“Abartmaaa!” dedi dostum. “Sürahiye mi yazdın?”
“Niye olmasın ki?” dedim. O da bencileyin akşama kadar kendine uzanacak bir dost eli bir tatlı söz bekliyor. Bir şeker hastasının susuzlugunu giderdi mi. Hele bir de çok şükür dedi mi içen. Daha bir verimkâr bakıyor sanki. “Bir bardak daha içer misin?” der gibi… Daha bir lütufkâr. Güzel bir şeye vesile oldu ya. Sevinçli…
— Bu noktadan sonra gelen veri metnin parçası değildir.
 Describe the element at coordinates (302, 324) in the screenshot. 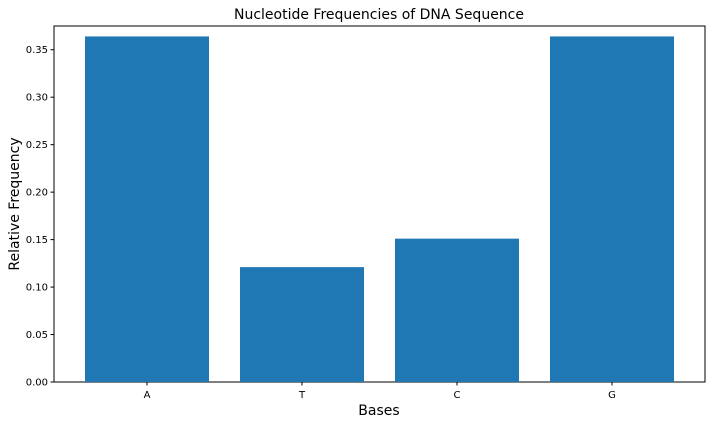

I see `bar-t` at that location.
Bazıları yadırgıyorlar böyle eşya ile ünsiyet kurmamı. Ünsiyet arkadaşlık demek. Arkadaş, paylaştığınız kişi demek. Eleminizi hasretinizi, sevincinizi… Her zaman yanı başında bulamaz ki insan. Paylaşacak bir dost…
Ama o vefalı… “Ben buradayım” dercesine… 7 gün 24 saat bana açılabilirsin. Hem benden su çıkar sır çıkmaz.”
Kim bilir kulak versen onun da ne anlatacakları vardır. Çok dolukunca kadim dostu bardağa döker içini. “Sen de olmasan” der. “Ben kime dökerim içimi?”
Onun da banyo günü var. Ayda bir basbayağı sabunla, köpükle yıkarız. Bize mesajı vardır aslında: Ey insanoğlu! Görevi su doldurup boşaltma olan sürahide yine görevi temizlemek olan ‘su’ bile iz bırakıyor. Ey ağızlarını açınca züccaciyeye giren filler gibi kırıp döken, filler gibi ‘İz bırakanlar! Bendeki su izini köpükle sıcak suyla giderebilirsin. Ama senin bıraktığın izleri neyle gidereceksin?
Bazen perdeleri onun için açarım. Manzarayı o da seyretsin diye.
Eşyaya bu şekilde ruh verip onunla konuşmamı yadirgayanlar işi abartıp Efendimiz’in (SAV) hırkasını, sakalını saklamanın da sakıncalı olduğunu söylüyor. “Şirk kokan hareketler bunlar.” diyorlar.
Efendimiz önceleri bir kütüğe yaslanarak cemaate hitap ederdi. Sonra minber gibi bir şey yapılınca kütüğü terkedip minbere geçti. Bu ayrılığa dayanamayan kütük bütün cemaatin duyacağı şekilde inledi… inledi… Efendimiz eski dostunun yanına gidip okşadı onu. Teselli verdi. Ve dedi ki: “Ben ona teselli vermeseydim kıyamete kadar inleyecekti.”
Uhud; dostunu, Hamza’sını alınca O’ndan, çok üzülmüştü. Gördü o hüznü ‘Alemlere rahmet olarak’ gönderilen Peygamber(SAV). Arkadaşının omuzuna elini atar gibi; biz arkadaşız der gibi. “Uhud bir dağdır. Biz onu severiz o bizi sever” dedi. Belki Uhud Dağı da böyle bir teselli almasaydı kıyamete kadar ağlayacaktı.
Şirk kokan hareketlermiş. Ben o hırka ya da o tüye secde etmiyorum ki. Bir güzel insan geçmiş bu dünyadan. Hatıralarıyla beni O’na yaklaştırıyor.
Barış Manço kol düğmelerine ruh vermiş. Konuşturmuş onları. O müstesna ve gizli aşktan haberdar etmiş bizi. O güne kadar kol düğmelerini özensizce fırlatanlar itinayla yerine koyar olmuşlar o kutsal aşka hürmet ederek. Bir düzen, bir ahenk bir insicam gelmiş insanoğlunun hareketlerine.
Efkarlıyım be sürahi! Koy bi bardak ‘su’ da içelim. Giderelim dilimizin, damağımızın, ruhumuzun susuzluğunu…
Sürahiden sadece su içenler ne kuru insanlardır!